I tried to derive the formula(s) for the Fourier transform by using this page. The first problem I have is deriving (and understanding) the Rayleigh identity:
$ 2L\displaystyle\sum_{n=-\infty}^{\infty} |c_n|^2 = \displaystyle\int_{-L}^L |f(x)|^2 dx$
where $2L$ is a period, $c_n$ is the Fourier coefficient from $f(x)=\displaystyle\sum_{n=-\infty}^{\infty}c_ne^{i\dfrac{n\pi}{L}}$. I found this derivation but I have trouble understanding it. I get that the Fourier coefficient is the projection or inner product of the function and the exponential but I don't understand the inner product between the two summations. Shouldn't there be an integral of the product of those two sums? Plus, what is that little $\delta_{nm} $ thing? What's going on? Does it have to do with the fact that the conjugates 'cancel' out to one? But then why does all the $m$'s disappear and transform into $n$'s?

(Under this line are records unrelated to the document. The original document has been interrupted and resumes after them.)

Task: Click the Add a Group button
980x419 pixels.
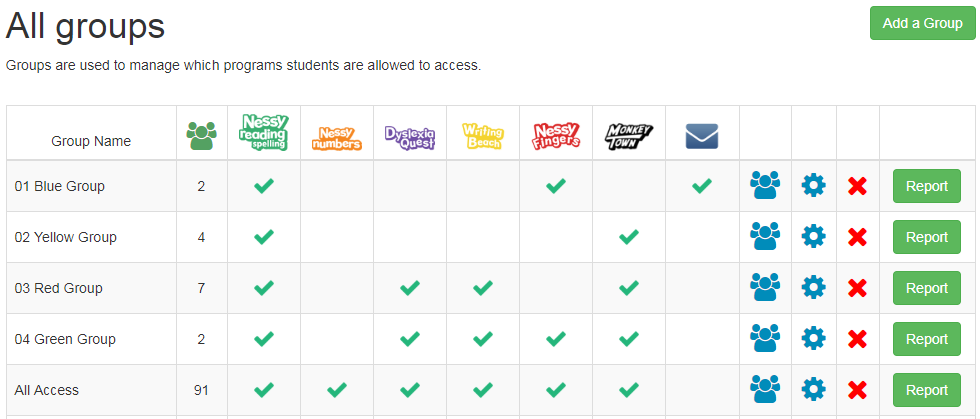Action: (x=922, y=23)
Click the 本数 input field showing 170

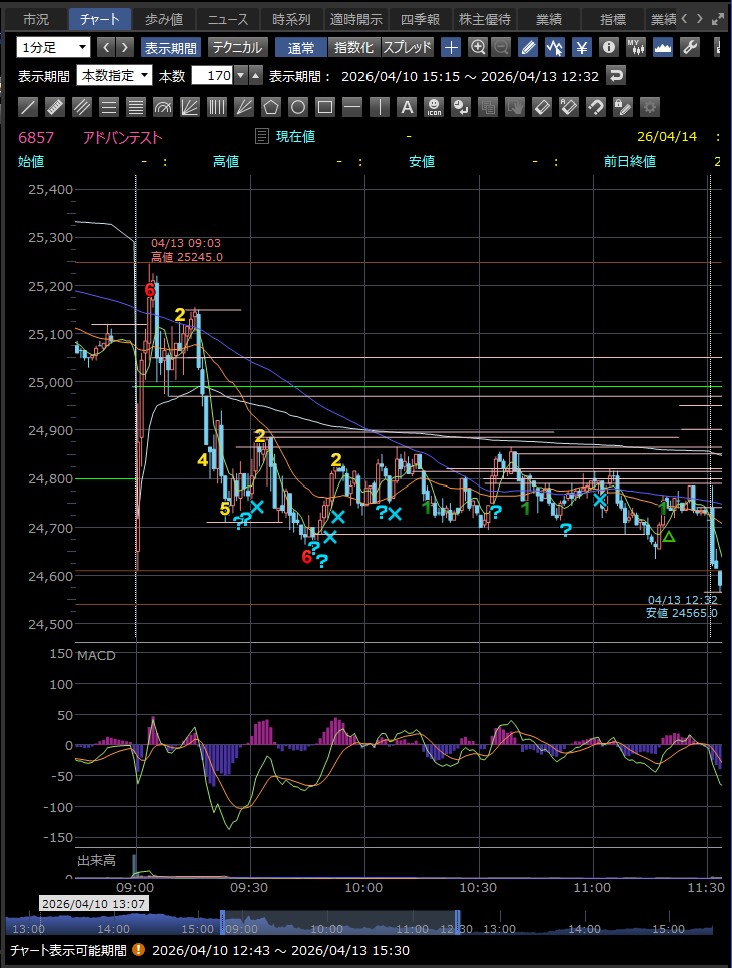tap(217, 76)
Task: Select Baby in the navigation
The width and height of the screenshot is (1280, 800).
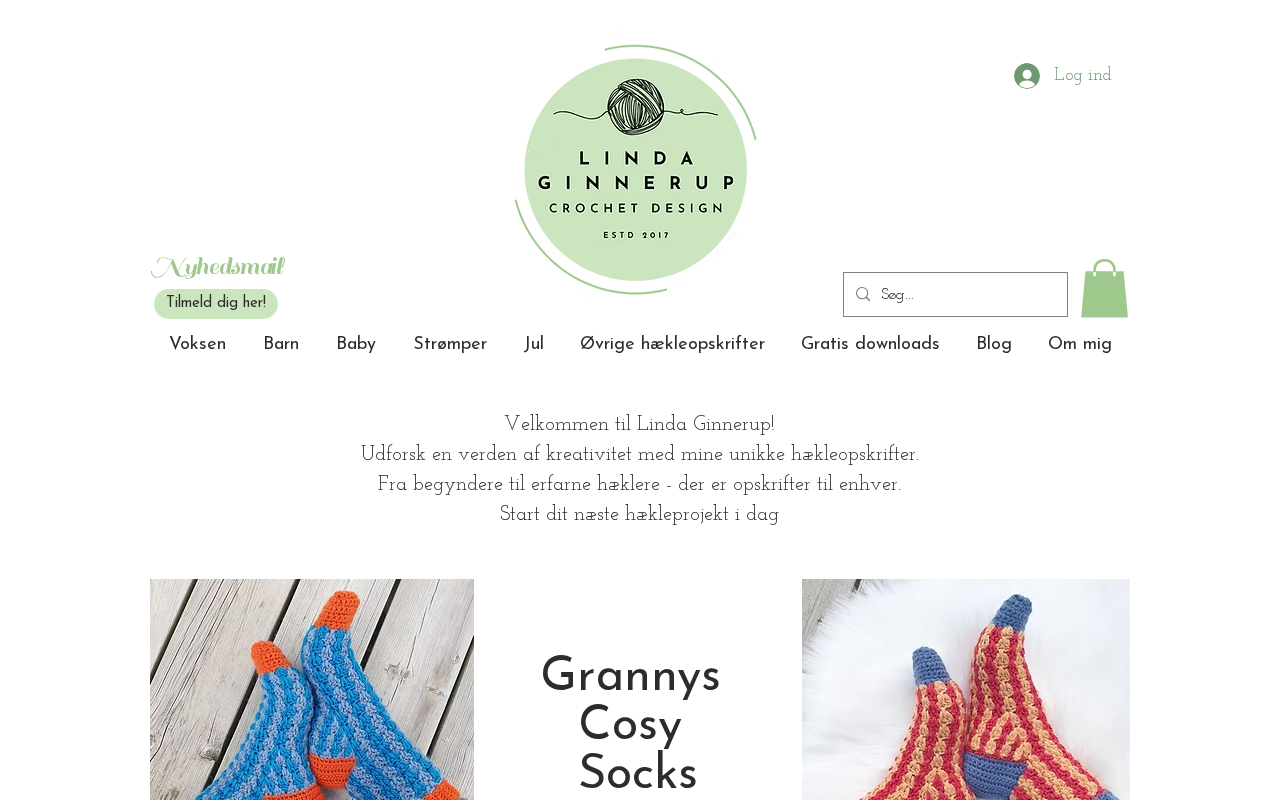Action: (x=356, y=345)
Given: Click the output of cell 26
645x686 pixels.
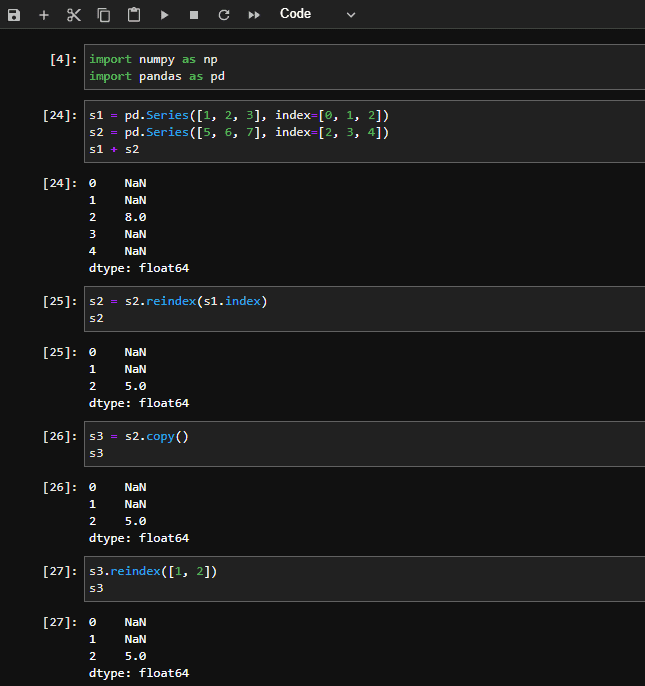Looking at the screenshot, I should [x=138, y=512].
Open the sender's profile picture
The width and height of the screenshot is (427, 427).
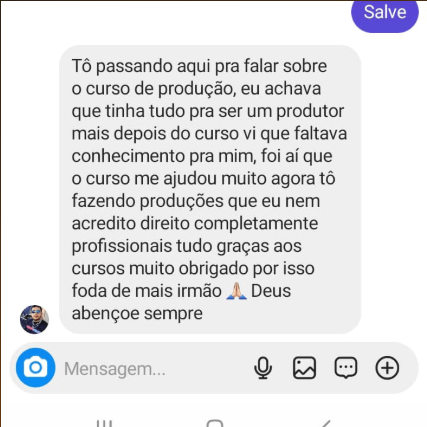34,319
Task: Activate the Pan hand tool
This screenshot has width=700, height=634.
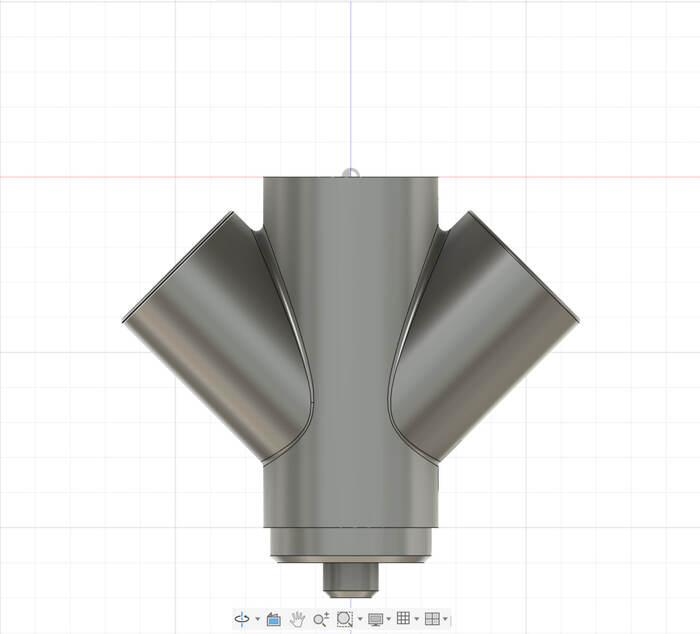Action: click(x=298, y=619)
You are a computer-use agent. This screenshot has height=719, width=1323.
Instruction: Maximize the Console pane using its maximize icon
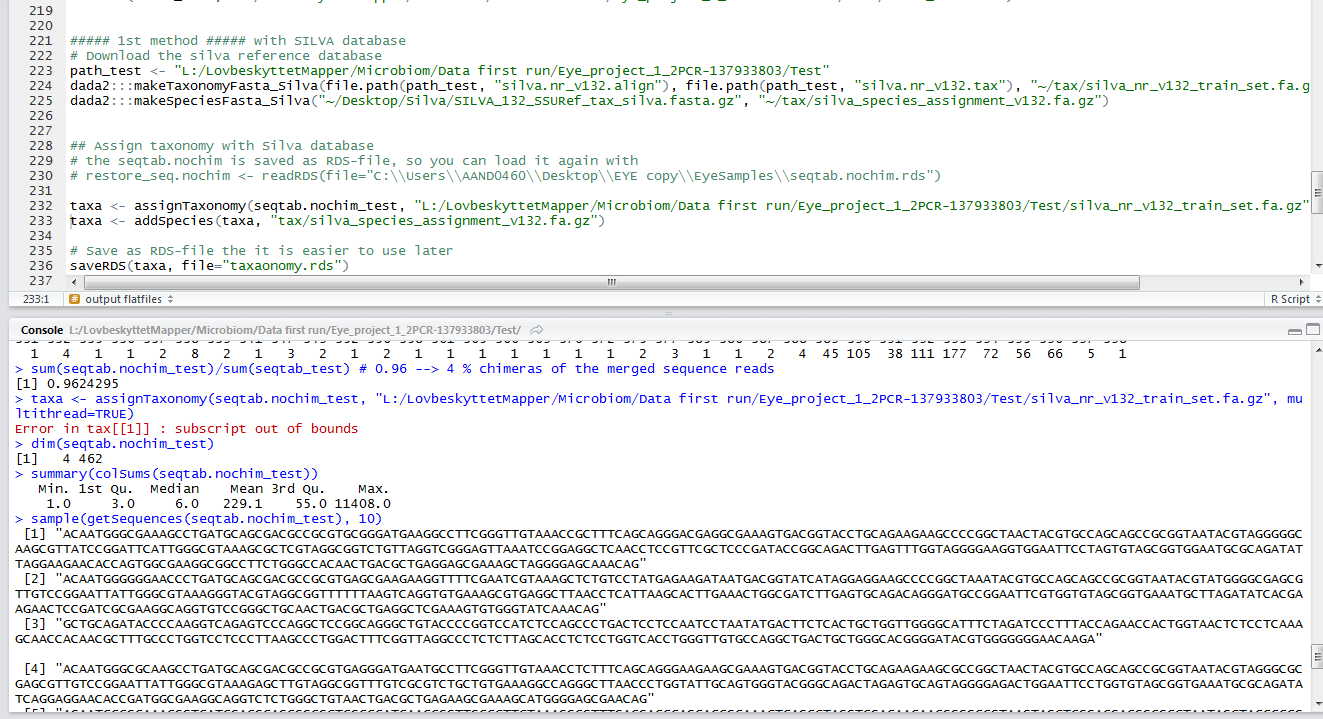click(x=1313, y=331)
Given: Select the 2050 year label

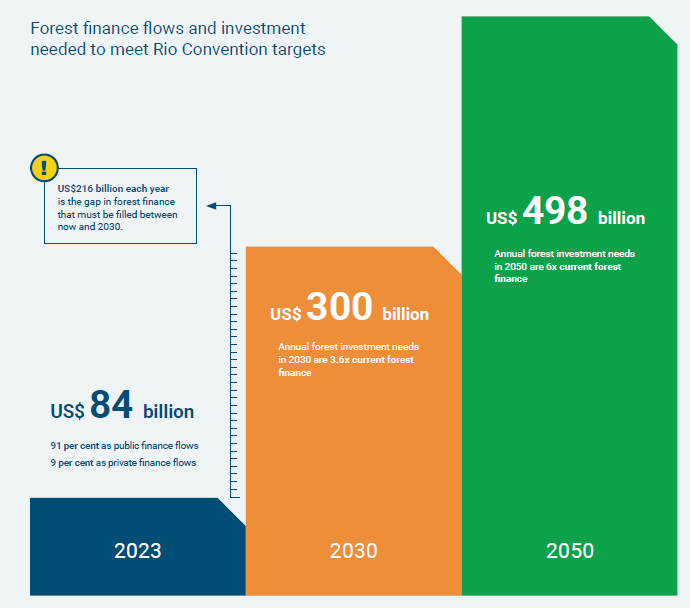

O.K so I just accepted the identity as true and I carried on the proof. I managed to reach the Fourier transformations but the page I linked before mentioned that sometimes the transformation are written with a $\dfrac{1}{\sqrt{2\pi}}$ coefficient instead of a $\dfrac{1}{2\pi}$. How is this possible? What allows this? Does it matter?
Lastly, what's the point of Fourier transformations? I'm a Physics major in a Quantum Mechanics I class and I'm told it's a 'continuous analogue' of the discrete Fourier series. Is this true? If so, this doesn't seem to justify the 'transform' part in the name but I have seen Fourier transformations applied to signals and that sort of stuff.
The inner product is defined as the integral over the product, so the integral is where you expected it to be, just hidden in the inner product notation.
$\delta_{nm}$ is the Kronecker delta, which is $1$ exactly if its indices are equal. That also answers your other question: The $m$'s disappear and transform into $n$'s because the Kronecker delta forces $m$ and $n$ to be equal, so performing the sum over $m$ leaves only the terms with $m=n$.
The different normalisations are a matter of convention. The product of the factors in front of the transform and the inverse transform has to be $\frac1{2\pi}$, and different conventions put this factor either all in the transform or all in the inverse transform or split it up symmetrically as $\frac1{\sqrt{2\pi}}$ in both transforms.
Yes, you can view the Fourier transform as a continuous analogue of the discrete Fourier series (with some important differences). The term "transform" here refers to an integral transform.